Baulderstone Hornibrook Engineering Pty Ltd v Gordian Runoff Ltv & Ors  NSWCA 243
Between 1992 and 1994, Baulderstone Hornibrook Engineering Pty Ltd (BHE) entered into a contract with Sydney Airport Corporation Ltd (SAC) to design and construct a third runway at Sydney’s Kingsford Smith Airport.
In 2002, SACL commenced proceedings against BHE alleging that there were defects in the design and construction of the retaining walls of the third runway which caused sand loss. The proceedings settled in June 2004 on the basis that BHE would undertake rectification works.
BHE sought indemnity for this rectification work under its professional indemnity policy with AMP General Insurance Limited (AMP) and under a project specific professional indemnity policy arranged by SAC. To some extent, the insurers who had underwritten those policies, refused to indemnify BHE. BHE commenced proceedings against those insurers.
The litigation originally involved a number of insurers but many settled with BHE. BHE pursued its claims against two of SAC’s insurers who did not settle; Gordian Runoff Limited (Gordian) and CGU Insurance Pty Limited (CGU).
The policy indemnified the Insured ‘against any claim or claims ……. for breach of professional duty in the profession…...’. Like most professional indemnity policies this policy excluded ‘….construction work performed involving the means, methods, techniques, sequences, procedures and use of equipment, of any nature whatsoever which are employed by the Insured’s contracting staff or others in executing any phase of any Project.’

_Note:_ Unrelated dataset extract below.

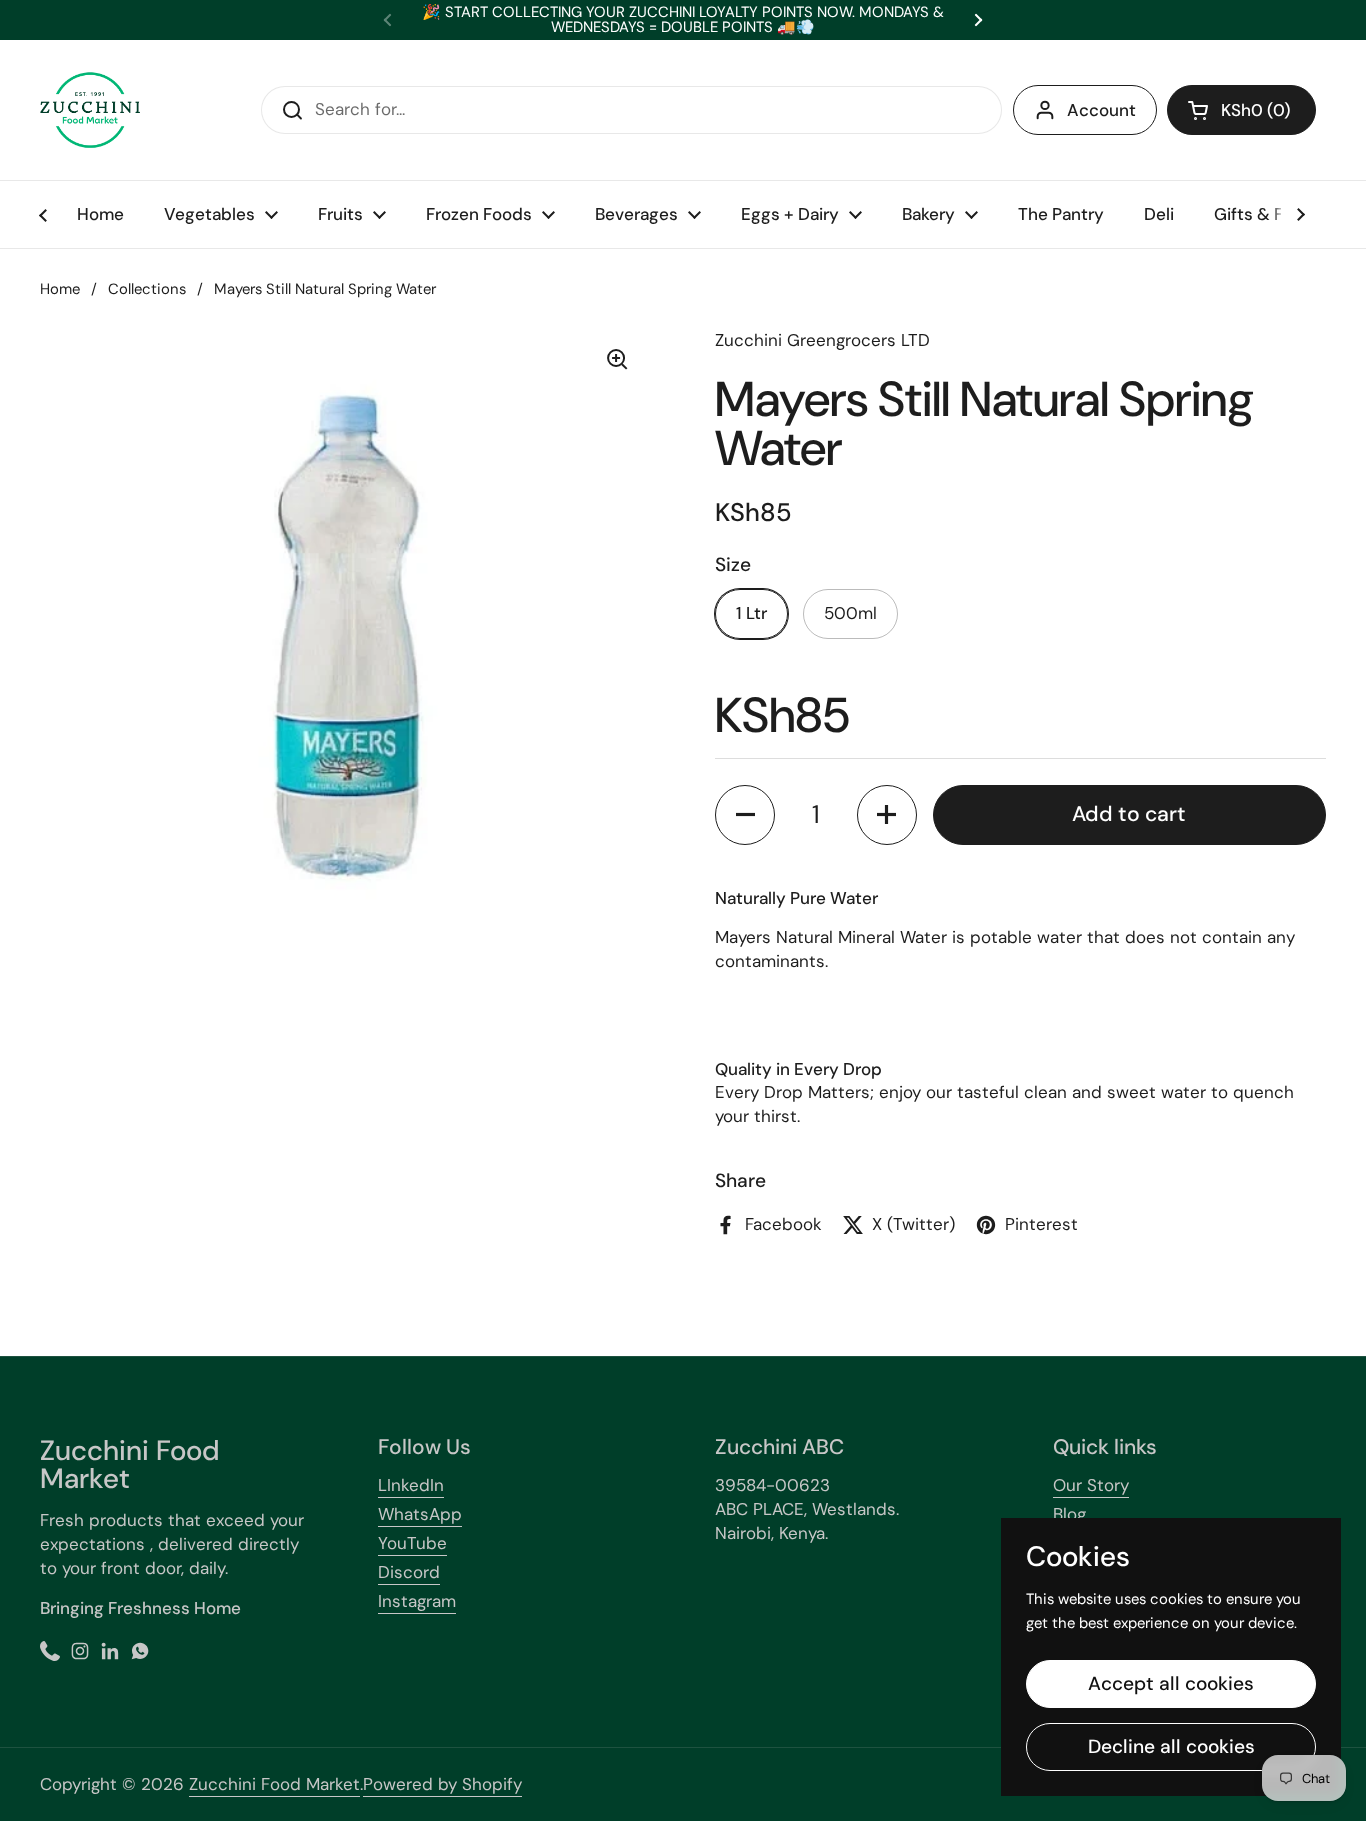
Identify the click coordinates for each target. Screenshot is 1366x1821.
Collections (147, 289)
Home (60, 289)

The main issue in the proceedings was whether the sand loss resulted from defects in the design of the walls or defects in the construction of the walls or as a result of both. BHE asserted that the design by its subcontractors was negligent. Gordian and CGU alleged that the design was not negligent and that the loss of sand was due to defects in the construction by BHE.
At first instance BHE was unsuccessful. Einstein J found that the loss of sand was caused by the construction defects and therefore Gordian and CGU were entitled to deny indemnity.
The Court of Appeal endorsed Einstein J’s finding that the loss of sand was caused by BHE’s defective construction of the wall and therefore the policy exclusion applied. The Court of Appeal also held that in accordance with the principle in Wayne Tank and Pump Co Ltd v The Employers’ Liability Assurance Corp Ltd  QB 57, where there were two or more causes to the loss, one falling within an insuring clause and the other within an exclusion, the policy will usually not respond.
This case illustrates why insured, whether they be construction companies or not, need to be aware of the limitations of their insurance policies and be satisfied that those limitations have been addressed.